§ WORK TO COMPLETE:
Please reproduce the listing verbatim, starting with the line that contains "The width and height of the screenshot is (1192, 951)." and going on through the line that contains "pos(882,437)", with both of those lines included.

* begin PROVIDED DATA *

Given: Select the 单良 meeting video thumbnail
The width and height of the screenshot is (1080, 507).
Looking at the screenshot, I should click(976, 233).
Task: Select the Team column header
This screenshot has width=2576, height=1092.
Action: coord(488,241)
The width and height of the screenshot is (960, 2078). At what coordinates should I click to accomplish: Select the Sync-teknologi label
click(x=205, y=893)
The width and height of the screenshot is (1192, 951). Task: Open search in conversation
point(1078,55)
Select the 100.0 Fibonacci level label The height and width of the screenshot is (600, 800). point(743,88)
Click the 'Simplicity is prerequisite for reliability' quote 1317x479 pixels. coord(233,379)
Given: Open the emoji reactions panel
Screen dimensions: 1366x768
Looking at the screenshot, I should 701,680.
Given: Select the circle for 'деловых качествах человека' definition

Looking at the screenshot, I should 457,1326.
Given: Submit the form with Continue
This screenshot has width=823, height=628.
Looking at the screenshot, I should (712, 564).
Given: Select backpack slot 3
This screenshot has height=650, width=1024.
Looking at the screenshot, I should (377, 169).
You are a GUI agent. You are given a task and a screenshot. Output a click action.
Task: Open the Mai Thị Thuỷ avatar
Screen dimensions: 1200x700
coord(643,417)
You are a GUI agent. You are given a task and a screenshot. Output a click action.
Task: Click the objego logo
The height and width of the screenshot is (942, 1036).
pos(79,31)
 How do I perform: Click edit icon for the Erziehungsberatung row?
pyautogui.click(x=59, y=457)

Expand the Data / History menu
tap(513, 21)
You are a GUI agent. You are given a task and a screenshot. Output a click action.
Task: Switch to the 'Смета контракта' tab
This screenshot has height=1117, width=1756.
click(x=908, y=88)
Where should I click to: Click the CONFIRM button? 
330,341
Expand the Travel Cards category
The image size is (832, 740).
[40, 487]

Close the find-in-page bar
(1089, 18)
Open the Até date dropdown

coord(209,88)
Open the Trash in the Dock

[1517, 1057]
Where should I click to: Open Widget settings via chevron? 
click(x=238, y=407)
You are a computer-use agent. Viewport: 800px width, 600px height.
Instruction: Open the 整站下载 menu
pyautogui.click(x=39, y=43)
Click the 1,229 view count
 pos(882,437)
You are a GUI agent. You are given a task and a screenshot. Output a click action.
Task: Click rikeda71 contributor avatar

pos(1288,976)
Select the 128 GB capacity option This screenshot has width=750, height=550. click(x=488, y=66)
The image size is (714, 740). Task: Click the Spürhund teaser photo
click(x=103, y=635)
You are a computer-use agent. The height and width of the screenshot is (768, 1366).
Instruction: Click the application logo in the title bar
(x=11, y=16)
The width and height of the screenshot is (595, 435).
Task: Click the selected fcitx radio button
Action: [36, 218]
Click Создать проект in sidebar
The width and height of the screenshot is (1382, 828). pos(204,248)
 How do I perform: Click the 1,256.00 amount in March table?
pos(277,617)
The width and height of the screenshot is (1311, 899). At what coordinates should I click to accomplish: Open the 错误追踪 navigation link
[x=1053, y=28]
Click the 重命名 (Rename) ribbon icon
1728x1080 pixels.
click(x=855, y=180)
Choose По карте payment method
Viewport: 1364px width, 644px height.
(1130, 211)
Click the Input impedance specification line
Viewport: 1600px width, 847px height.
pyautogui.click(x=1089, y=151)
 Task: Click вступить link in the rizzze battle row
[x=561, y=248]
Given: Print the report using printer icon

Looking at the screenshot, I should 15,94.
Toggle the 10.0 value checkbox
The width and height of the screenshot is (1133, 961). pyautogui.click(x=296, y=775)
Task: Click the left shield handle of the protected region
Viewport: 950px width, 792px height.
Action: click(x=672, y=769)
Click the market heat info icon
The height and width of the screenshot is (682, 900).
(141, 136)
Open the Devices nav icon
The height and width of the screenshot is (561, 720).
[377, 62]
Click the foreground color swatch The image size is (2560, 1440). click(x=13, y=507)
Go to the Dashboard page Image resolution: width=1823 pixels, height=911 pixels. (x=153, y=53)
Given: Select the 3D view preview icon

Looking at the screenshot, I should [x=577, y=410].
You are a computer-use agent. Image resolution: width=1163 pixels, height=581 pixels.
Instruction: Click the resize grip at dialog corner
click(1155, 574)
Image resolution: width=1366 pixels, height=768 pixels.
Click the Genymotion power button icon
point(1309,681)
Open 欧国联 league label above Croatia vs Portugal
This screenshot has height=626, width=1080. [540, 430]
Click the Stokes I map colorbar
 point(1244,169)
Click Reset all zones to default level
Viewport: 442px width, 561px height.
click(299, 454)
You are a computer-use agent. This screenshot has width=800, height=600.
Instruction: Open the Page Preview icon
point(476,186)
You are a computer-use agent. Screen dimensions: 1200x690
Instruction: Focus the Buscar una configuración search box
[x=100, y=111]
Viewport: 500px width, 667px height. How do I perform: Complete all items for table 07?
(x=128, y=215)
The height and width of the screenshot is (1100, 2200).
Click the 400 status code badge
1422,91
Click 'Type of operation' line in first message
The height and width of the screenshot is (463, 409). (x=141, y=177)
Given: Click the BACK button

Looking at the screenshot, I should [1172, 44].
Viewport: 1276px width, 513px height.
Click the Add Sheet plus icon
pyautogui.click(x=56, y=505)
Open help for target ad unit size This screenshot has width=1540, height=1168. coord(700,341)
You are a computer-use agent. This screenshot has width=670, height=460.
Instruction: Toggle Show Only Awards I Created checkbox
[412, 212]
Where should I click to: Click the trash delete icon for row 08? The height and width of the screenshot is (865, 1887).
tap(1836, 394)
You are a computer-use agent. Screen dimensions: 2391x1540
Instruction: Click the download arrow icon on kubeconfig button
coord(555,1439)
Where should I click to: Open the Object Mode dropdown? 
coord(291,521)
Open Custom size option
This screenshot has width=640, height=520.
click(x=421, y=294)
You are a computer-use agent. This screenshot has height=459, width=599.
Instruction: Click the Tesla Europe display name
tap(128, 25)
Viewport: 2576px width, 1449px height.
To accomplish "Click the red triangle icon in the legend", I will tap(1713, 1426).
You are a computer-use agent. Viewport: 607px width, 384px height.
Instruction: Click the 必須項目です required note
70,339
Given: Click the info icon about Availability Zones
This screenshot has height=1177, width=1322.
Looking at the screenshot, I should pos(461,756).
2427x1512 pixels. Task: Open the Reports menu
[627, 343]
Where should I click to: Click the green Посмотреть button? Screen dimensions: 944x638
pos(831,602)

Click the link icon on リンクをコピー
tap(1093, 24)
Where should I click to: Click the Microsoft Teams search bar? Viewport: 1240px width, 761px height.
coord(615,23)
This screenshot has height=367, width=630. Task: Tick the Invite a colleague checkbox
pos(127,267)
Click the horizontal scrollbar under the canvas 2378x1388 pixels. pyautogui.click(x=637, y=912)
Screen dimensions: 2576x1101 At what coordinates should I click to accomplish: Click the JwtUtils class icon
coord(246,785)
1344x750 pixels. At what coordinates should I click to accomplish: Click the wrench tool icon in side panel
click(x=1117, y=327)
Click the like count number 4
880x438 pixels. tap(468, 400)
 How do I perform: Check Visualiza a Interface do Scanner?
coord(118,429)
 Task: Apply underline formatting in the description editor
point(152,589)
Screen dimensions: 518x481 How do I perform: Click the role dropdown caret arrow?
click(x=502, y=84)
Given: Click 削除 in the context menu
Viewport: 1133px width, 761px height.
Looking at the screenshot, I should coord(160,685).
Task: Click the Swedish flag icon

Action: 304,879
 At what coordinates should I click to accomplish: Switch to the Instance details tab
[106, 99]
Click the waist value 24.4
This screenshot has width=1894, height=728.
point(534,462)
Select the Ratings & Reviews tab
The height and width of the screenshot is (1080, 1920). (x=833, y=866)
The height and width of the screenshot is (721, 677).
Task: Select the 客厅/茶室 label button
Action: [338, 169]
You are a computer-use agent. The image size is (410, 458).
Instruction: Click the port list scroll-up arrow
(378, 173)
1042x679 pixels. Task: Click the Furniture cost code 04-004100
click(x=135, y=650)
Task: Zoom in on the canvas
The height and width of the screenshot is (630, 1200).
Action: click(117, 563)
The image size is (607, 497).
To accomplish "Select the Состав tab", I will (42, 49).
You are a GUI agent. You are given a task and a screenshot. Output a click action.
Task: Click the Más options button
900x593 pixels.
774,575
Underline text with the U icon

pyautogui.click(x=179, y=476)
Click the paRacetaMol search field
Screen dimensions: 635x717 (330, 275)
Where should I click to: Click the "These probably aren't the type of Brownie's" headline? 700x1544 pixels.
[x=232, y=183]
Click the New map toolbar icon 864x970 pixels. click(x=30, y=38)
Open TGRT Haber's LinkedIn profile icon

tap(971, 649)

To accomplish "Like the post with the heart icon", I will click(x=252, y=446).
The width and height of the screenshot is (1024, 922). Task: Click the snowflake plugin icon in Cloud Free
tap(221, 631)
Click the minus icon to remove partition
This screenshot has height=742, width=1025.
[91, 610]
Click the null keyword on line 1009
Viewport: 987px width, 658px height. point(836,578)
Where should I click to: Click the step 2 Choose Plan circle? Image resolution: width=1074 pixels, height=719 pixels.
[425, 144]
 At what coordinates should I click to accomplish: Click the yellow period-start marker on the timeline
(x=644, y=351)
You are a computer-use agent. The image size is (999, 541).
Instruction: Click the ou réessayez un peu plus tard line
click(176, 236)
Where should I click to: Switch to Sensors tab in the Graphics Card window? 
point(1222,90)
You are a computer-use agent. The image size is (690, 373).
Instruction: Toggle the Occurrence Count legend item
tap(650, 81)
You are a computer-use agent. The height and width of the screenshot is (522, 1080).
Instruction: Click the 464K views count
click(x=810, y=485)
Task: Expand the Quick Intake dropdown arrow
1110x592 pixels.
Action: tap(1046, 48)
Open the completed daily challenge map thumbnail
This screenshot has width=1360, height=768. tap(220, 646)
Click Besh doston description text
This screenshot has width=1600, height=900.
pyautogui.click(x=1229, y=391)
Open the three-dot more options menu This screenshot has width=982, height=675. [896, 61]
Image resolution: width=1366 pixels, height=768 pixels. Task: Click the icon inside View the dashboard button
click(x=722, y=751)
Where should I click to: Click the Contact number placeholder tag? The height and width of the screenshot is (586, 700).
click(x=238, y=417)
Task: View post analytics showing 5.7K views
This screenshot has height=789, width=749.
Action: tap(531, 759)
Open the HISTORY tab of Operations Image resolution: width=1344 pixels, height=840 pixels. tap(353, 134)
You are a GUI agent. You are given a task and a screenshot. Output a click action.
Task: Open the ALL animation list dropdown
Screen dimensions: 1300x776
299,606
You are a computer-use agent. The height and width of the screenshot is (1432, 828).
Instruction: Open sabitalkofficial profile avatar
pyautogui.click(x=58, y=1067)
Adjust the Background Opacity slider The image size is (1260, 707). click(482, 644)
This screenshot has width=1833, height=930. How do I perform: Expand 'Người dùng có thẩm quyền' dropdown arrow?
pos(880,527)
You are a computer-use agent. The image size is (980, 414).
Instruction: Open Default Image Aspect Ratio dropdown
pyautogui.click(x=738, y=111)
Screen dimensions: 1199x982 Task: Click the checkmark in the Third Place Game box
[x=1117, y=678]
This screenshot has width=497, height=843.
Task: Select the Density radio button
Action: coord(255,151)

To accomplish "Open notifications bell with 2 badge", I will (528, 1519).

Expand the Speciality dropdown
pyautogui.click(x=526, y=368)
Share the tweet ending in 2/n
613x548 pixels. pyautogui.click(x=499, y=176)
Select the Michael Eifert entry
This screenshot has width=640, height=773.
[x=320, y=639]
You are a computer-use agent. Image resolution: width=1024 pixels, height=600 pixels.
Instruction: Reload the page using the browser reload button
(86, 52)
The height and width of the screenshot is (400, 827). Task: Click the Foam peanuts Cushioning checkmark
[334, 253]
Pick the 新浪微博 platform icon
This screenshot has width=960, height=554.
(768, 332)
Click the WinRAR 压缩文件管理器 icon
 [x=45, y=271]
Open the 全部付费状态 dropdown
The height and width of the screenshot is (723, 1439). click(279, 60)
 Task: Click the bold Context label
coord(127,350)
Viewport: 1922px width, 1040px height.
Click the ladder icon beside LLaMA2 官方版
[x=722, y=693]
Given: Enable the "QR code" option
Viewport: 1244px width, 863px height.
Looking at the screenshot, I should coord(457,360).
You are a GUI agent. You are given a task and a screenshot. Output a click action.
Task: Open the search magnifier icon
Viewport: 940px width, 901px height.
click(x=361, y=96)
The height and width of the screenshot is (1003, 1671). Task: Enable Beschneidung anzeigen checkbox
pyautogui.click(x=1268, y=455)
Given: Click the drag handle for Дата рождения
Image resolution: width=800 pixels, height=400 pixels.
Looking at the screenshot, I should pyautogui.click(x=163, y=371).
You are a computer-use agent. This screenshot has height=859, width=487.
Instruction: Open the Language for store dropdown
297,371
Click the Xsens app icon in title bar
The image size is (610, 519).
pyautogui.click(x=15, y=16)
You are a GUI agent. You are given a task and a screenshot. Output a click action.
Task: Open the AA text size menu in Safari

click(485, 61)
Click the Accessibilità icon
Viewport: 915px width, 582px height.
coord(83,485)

* end PROVIDED DATA *

§ TASK RESULT:
The width and height of the screenshot is (1192, 951). Task: Open search in conversation
point(1078,55)
Select the 100.0 Fibonacci level label The height and width of the screenshot is (600, 800). point(743,88)
Click the 'Simplicity is prerequisite for reliability' quote 1317x479 pixels. coord(233,379)
Given: Open the emoji reactions panel
Screen dimensions: 1366x768
Looking at the screenshot, I should 701,680.
Given: Select the circle for 'деловых качествах человека' definition

Looking at the screenshot, I should 457,1326.
Given: Submit the form with Continue
This screenshot has width=823, height=628.
Looking at the screenshot, I should (712, 564).
Given: Select backpack slot 3
This screenshot has height=650, width=1024.
Looking at the screenshot, I should (377, 169).
You are a GUI agent. You are given a task and a screenshot. Output a click action.
Task: Open the Mai Thị Thuỷ avatar
Screen dimensions: 1200x700
coord(643,417)
You are a GUI agent. You are given a task and a screenshot. Output a click action.
Task: Click the objego logo
The height and width of the screenshot is (942, 1036).
pos(79,31)
 How do I perform: Click edit icon for the Erziehungsberatung row?
pyautogui.click(x=59, y=457)

Expand the Data / History menu
tap(513, 21)
You are a GUI agent. You are given a task and a screenshot. Output a click action.
Task: Switch to the 'Смета контракта' tab
This screenshot has height=1117, width=1756.
click(x=908, y=88)
Where should I click to: Click the CONFIRM button? 
330,341
Expand the Travel Cards category
The image size is (832, 740).
[40, 487]

Close the find-in-page bar
(1089, 18)
Open the Até date dropdown

coord(209,88)
Open the Trash in the Dock

[1517, 1057]
Where should I click to: Open Widget settings via chevron? 
click(x=238, y=407)
You are a computer-use agent. Viewport: 800px width, 600px height.
Instruction: Open the 整站下载 menu
pyautogui.click(x=39, y=43)
Click the 1,229 view count
 pos(882,437)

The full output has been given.